*The exercise:* Copy out all the entries below, putting "Window" in place of every "Viewport" and changing nothing else.
## start
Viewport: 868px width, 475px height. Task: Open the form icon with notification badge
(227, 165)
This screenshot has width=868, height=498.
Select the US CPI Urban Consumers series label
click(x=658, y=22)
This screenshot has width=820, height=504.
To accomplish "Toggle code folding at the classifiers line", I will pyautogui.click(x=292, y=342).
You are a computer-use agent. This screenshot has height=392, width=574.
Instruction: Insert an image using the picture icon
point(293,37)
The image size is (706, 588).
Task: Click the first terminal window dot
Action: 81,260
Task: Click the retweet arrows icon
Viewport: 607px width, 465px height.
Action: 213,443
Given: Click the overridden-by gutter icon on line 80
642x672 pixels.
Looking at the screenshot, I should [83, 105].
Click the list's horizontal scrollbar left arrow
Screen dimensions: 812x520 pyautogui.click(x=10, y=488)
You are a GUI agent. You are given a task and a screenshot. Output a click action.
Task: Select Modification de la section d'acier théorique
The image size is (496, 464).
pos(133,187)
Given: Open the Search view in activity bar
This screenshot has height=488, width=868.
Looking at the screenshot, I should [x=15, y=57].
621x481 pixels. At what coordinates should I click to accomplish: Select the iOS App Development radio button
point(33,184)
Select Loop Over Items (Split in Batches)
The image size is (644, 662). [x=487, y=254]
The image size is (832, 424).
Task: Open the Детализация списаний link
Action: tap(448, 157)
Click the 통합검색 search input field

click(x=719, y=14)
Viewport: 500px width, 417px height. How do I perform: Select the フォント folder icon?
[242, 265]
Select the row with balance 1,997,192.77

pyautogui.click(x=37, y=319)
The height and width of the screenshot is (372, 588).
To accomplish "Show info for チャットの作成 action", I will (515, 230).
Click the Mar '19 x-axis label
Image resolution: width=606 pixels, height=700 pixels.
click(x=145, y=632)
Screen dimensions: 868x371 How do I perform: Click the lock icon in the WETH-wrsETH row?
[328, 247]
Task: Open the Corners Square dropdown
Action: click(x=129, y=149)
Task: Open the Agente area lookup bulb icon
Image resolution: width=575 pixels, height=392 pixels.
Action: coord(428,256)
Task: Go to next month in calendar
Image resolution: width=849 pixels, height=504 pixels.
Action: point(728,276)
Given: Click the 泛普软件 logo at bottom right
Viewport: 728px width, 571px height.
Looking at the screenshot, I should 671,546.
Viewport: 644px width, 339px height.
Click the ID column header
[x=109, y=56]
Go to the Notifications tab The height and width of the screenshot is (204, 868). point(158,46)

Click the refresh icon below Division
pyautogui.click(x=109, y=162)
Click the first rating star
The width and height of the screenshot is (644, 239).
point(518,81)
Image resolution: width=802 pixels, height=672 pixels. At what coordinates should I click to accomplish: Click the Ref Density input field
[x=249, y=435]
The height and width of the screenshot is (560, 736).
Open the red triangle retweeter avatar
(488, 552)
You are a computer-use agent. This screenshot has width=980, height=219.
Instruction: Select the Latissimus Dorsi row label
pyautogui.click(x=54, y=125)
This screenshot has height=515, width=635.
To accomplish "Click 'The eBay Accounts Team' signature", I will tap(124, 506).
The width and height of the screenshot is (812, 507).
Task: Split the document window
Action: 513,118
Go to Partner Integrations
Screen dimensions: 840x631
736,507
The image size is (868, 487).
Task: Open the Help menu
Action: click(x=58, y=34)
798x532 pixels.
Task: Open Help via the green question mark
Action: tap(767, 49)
## end
*Exercise solution:*
Window: 868px width, 475px height. Task: Open the form icon with notification badge
(227, 165)
This screenshot has width=868, height=498.
Select the US CPI Urban Consumers series label
click(x=658, y=22)
This screenshot has width=820, height=504.
To accomplish "Toggle code folding at the classifiers line", I will pyautogui.click(x=292, y=342).
You are a computer-use agent. This screenshot has height=392, width=574.
Instruction: Insert an image using the picture icon
point(293,37)
The image size is (706, 588).
Task: Click the first terminal window dot
Action: 81,260
Task: Click the retweet arrows icon
Window: 607px width, 465px height.
Action: 213,443
Given: Click the overridden-by gutter icon on line 80
642x672 pixels.
Looking at the screenshot, I should [83, 105].
Click the list's horizontal scrollbar left arrow
Screen dimensions: 812x520 pyautogui.click(x=10, y=488)
You are a GUI agent. You are given a task and a screenshot. Output a click action.
Task: Select Modification de la section d'acier théorique
The image size is (496, 464).
pos(133,187)
Given: Open the Search view in activity bar
This screenshot has height=488, width=868.
Looking at the screenshot, I should [x=15, y=57].
621x481 pixels. At what coordinates should I click to accomplish: Select the iOS App Development radio button
point(33,184)
Select Loop Over Items (Split in Batches)
The image size is (644, 662). [x=487, y=254]
The image size is (832, 424).
Task: Open the Детализация списаний link
Action: tap(448, 157)
Click the 통합검색 search input field

click(x=719, y=14)
Window: 500px width, 417px height. How do I perform: Select the フォント folder icon?
[242, 265]
Select the row with balance 1,997,192.77

pyautogui.click(x=37, y=319)
The height and width of the screenshot is (372, 588).
To accomplish "Show info for チャットの作成 action", I will (515, 230).
Click the Mar '19 x-axis label
Image resolution: width=606 pixels, height=700 pixels.
click(x=145, y=632)
Screen dimensions: 868x371 How do I perform: Click the lock icon in the WETH-wrsETH row?
[328, 247]
Task: Open the Corners Square dropdown
Action: click(x=129, y=149)
Task: Open the Agente area lookup bulb icon
Image resolution: width=575 pixels, height=392 pixels.
Action: coord(428,256)
Task: Go to next month in calendar
Image resolution: width=849 pixels, height=504 pixels.
Action: point(728,276)
Given: Click the 泛普软件 logo at bottom right
Window: 728px width, 571px height.
Looking at the screenshot, I should 671,546.
Window: 644px width, 339px height.
Click the ID column header
[x=109, y=56]
Go to the Notifications tab The height and width of the screenshot is (204, 868). point(158,46)

Click the refresh icon below Division
pyautogui.click(x=109, y=162)
Click the first rating star
The width and height of the screenshot is (644, 239).
point(518,81)
Image resolution: width=802 pixels, height=672 pixels. At what coordinates should I click to accomplish: Click the Ref Density input field
[x=249, y=435]
The height and width of the screenshot is (560, 736).
Open the red triangle retweeter avatar
(488, 552)
You are a computer-use agent. This screenshot has width=980, height=219.
Instruction: Select the Latissimus Dorsi row label
pyautogui.click(x=54, y=125)
This screenshot has height=515, width=635.
To accomplish "Click 'The eBay Accounts Team' signature", I will tap(124, 506).
The width and height of the screenshot is (812, 507).
Task: Split the document window
Action: 513,118
Go to Partner Integrations
Screen dimensions: 840x631
736,507
The image size is (868, 487).
Task: Open the Help menu
Action: click(x=58, y=34)
798x532 pixels.
Task: Open Help via the green question mark
Action: tap(767, 49)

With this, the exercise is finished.